- In drug discovery, metabolism refers to the body’s ability to break down foreign molecules called xenobiotics, which includes drugs. Drugs are metabolized so that the molecules and their effects may be eliminated from the body. The duration and intensity of a drug’s action are dependent on how the drug is metabolized.
- The Cytochrome P450 (CYP) superfamily of 57 enzymes aids in the elimination of over 40% of drugs and CYPs 1A2, 2C9, 2C19, 2D6, 3A4 account for almost 90% of CYP-mediated metabolism. Inhibition, or blockage, of a CYP or another metabolic enzyme could significantly shift the pharmaceutical effect of other drugs or chemicals in the body, resulting in a drug-drug interaction (DDI).
- Logistic regression helps us make predictions for binary outcomes by transforming inputs into a range of values from 0 to 1, inclusive. Logistic regression is typically used for classification by defining a decision boundary or threshold to binarize its probability estimates into class predictions. We can assess model performance over a range of possible decision thresholds via precision-recall (PR) and receiver operating characteristic (ROC) curves.
- Calibrated models build trust in their predictions and increase transparency for users, leading to increased acceptance and adoption. We can diagnose miscalibration with reliability diagrams, root mean squared calibration error, and Brier score. We can correct miscalibration with post-training calibration methods such as platt scaling and isotonic regression or by computing an optimal decision threshold with Youden’s index.
- Decision trees are like flowcharts – breaking down a complex problem into a series of simpler decisions. Imagine that the model is playing a guessing game, asking questions to help it narrow down the possibilities until it arrives at an answer. Each node in a decision tree represents a decision based on a specific feature. Starting from the root node, the tree branches out, with each branch representing a decision. The goal of the decision process is to reach a leaf node in the tree, which will provide the final prediction.

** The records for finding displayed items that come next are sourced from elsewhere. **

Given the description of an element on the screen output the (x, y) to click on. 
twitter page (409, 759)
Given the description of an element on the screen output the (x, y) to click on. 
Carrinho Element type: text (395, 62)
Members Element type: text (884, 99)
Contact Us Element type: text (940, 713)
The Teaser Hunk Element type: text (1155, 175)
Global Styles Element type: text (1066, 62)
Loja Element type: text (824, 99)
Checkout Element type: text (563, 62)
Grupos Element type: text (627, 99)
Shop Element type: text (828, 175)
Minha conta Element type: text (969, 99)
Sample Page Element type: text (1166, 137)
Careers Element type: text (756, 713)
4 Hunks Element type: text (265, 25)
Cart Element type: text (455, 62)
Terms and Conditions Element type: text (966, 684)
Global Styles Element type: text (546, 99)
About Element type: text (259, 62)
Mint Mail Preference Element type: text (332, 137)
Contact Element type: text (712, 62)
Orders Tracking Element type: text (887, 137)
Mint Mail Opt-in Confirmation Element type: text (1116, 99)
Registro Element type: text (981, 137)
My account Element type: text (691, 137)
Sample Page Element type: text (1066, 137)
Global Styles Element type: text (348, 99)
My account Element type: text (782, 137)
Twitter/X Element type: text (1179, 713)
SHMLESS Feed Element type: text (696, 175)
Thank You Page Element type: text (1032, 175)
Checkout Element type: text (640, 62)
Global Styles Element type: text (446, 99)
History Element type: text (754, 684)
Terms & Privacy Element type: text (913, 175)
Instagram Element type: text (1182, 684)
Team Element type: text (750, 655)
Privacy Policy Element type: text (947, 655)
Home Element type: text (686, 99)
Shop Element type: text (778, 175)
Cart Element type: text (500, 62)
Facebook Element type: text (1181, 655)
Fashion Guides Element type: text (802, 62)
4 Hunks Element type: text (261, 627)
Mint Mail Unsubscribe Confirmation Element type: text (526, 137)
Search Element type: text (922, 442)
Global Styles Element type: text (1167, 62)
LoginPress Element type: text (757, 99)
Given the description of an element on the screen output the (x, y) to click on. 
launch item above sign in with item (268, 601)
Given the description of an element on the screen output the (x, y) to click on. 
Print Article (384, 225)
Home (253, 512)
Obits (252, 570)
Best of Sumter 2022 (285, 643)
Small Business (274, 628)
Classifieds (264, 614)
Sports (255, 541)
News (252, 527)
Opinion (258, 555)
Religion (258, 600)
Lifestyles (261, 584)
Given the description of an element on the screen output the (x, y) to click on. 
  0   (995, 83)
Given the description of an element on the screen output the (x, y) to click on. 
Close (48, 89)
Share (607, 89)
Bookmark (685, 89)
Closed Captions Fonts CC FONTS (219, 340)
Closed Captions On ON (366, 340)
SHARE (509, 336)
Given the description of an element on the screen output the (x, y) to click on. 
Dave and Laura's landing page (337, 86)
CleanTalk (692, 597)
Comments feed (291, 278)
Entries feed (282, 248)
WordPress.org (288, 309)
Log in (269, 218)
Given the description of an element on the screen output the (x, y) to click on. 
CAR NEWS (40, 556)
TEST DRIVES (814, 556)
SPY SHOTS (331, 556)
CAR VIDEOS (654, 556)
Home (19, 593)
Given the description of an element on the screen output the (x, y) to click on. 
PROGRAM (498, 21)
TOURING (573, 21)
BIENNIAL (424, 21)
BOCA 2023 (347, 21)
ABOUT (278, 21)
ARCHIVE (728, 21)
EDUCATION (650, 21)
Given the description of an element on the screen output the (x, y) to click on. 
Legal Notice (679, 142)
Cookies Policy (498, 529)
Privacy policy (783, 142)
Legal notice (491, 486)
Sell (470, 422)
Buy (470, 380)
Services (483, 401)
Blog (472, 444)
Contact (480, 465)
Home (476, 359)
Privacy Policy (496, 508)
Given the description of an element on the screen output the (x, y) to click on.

- Random Forest ensembles sample different subsets of data to train multiple decision trees, introducing an extra layer of randomness by considering only a random subset of features at each split in the tree-building process. This feature subsampling helps decorrelate the trees, making the ensemble even more diverse. Random Forests greatly reduce decision tree variance while holding on to their ability to achieve low bias.
- Binary classification only models two possible classes. Multiclass classification is a type of ML task where the algorithm’s goal is to learn to categorize data points into more than two distinct classes or categories. Each class represents a different possible outcome, and the model is trained to make predictions that assign a new input to one of these classes. In contrast, multilabel classification predicts a set of labels for each instance and is applicable when an instance can simultaneously belong to multiple classes. Multilabel ranking metrics including coverage error and ranking loss.